Felícia foi se despedindo e, como boa e higiênica palhaça é, foi colocar álcool em gel nas mãos mas “Eiiii, isso é sabonete!”. Começaram a rir. A mocinha da outra maca se levantou e foi me ensinar  a usar a torneira misteriosa. Quase uma mágica para fazer descer água, e a cada jato era uma alegria só. Mãos  limpas e dando “tchau”.
 De volta para o salão do corredor, ajudei a Vitória a fazer um desenho. Fiz três borboletas:  a Felícia, a Vitória e a Fátima. No final ela entregou para Fátima, que estava só de visita. Fui saindo e ganhei um abraço daqueeeeeles gostosos delas duas. O pequeno da voz rouca se despediu com um beijo na minha mão (Felícia pedia 10 beijos  toda vez que passava por ele). Vomitei arco-íris. Ele se engasgou e tossiu muito – meu coração trancou na hora-, o alívio veio com ele vomitando um pouquinho e se acalmando. Todo mundo vomitado e feliz mas tive que ir embora. Opa, o danado do frango no dente quase veio correndo com a gente também. Por mim eu saia correndo com ele, mas já estava na hora da Felícia se recolher então tive obedecê-la. Descemos pelo elevador. Um tiozinho escutava o jogo no fone de ouvido. Coloquei o fone também. Tirei uma com a cara dele e ele, que não era besta, tirou uma com a minha também. Nem lembro direito o que era, mas ele pediu desculpas no final, e a Felícia só desejou um bom jogo. Foi engraçado. 

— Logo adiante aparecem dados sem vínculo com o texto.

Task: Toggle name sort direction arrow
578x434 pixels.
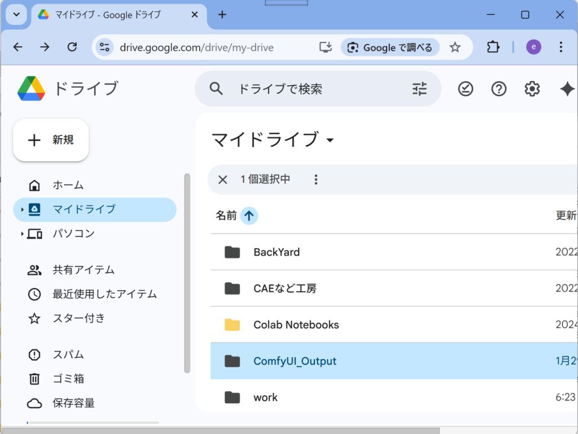Action: point(249,215)
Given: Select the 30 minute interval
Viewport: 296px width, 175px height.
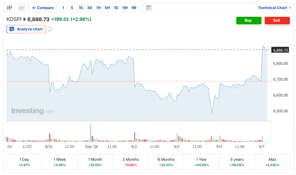Looking at the screenshot, I should click(90, 8).
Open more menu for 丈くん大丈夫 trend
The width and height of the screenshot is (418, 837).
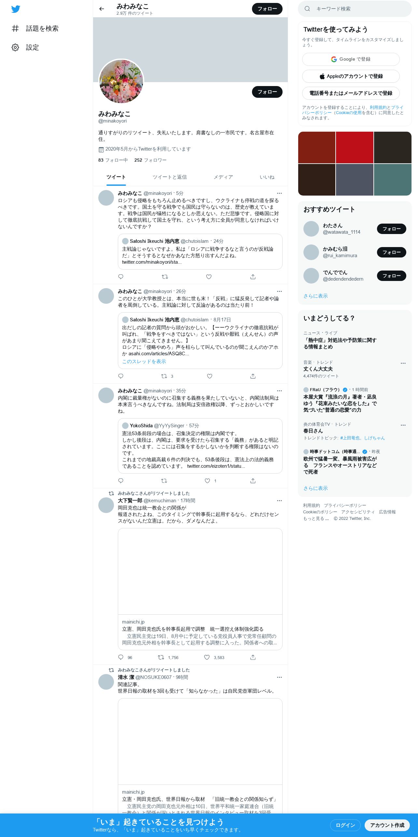pos(403,363)
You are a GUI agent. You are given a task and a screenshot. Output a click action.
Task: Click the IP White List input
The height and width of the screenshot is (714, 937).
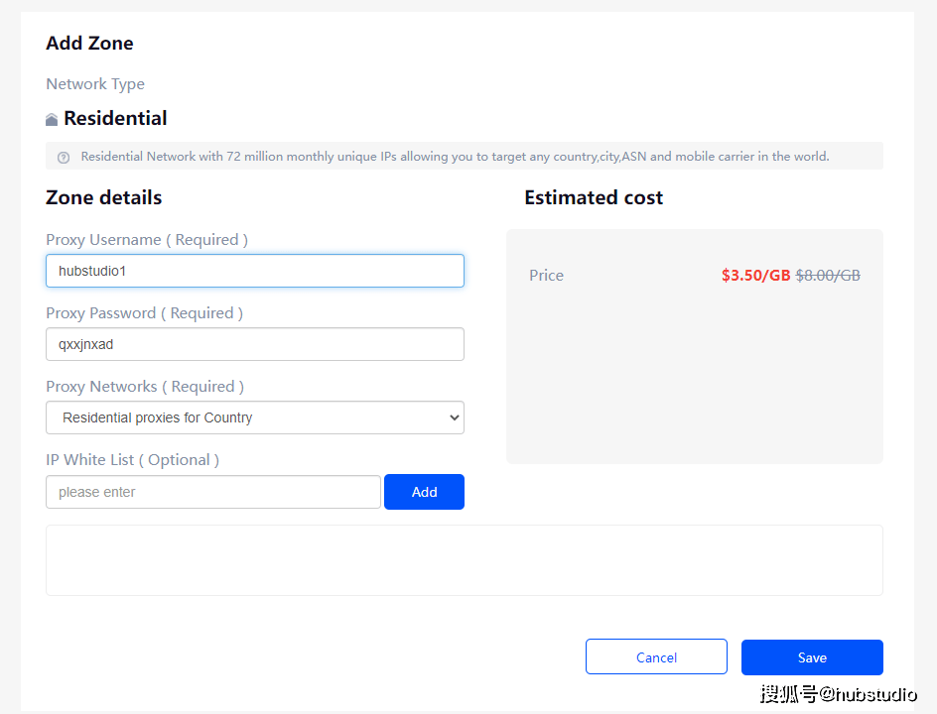tap(213, 492)
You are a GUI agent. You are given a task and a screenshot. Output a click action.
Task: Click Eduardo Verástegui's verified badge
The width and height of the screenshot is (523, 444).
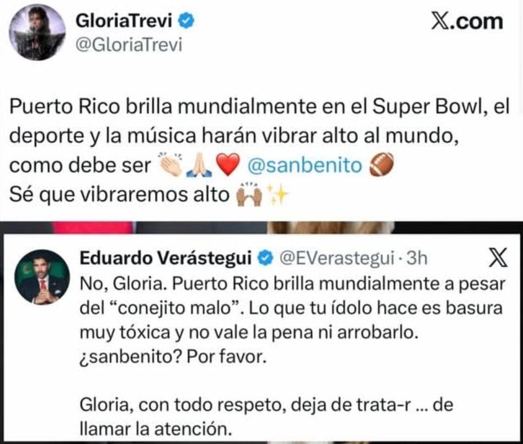pos(265,258)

Felícia saiu pelo corredor, soltando beijos e saltitando até chegar no cantinho com cheiro de pancake. Estava com mais cheiro de alegria. Estava com tanta pressa para ir para outro canto que desfiz a Felícia, joguei suas roupas no saco e saí. Cansada, descabelada, pés aos 100º graus, de calça jeans, saco numa mão e a bolsa na outra. Pelos corredores eu só percebia os olhares me reconhecendo, sorrindo e dizendo “Manda lembranças para a Felícia, pois ela deixou um pedaço dela nascendo aqui”. O resto do dia? Foi bom demais! Eu me senti uma criança contando o primeiro dia na escola para todo mundo. De fato, tenho muito o que aprender com a Felícia. A cada dia eu procuro ter uma relação harmoniosa de mim comigo mesma. Porém dizem que a perfeição é trina, não é mesmo? Então, vamos viver as 3 em uma só: Eu, Eu mesma e Felícia.  Foi encantador conhecer a Felícia e ver o quanto ela exala a Letícia adormecida, tanto é que nos confundi várias vezes no texto.  A parte augusta da Letícia sendo mais branca na Felícia e a parte branca da Letícia sendo augusta na Felícia.  E tudo que é estímulo vai sendo saboreado, vivido e sentido. A cada momento.


                                             Prazer em te conhecer e em ti viver, Felícia!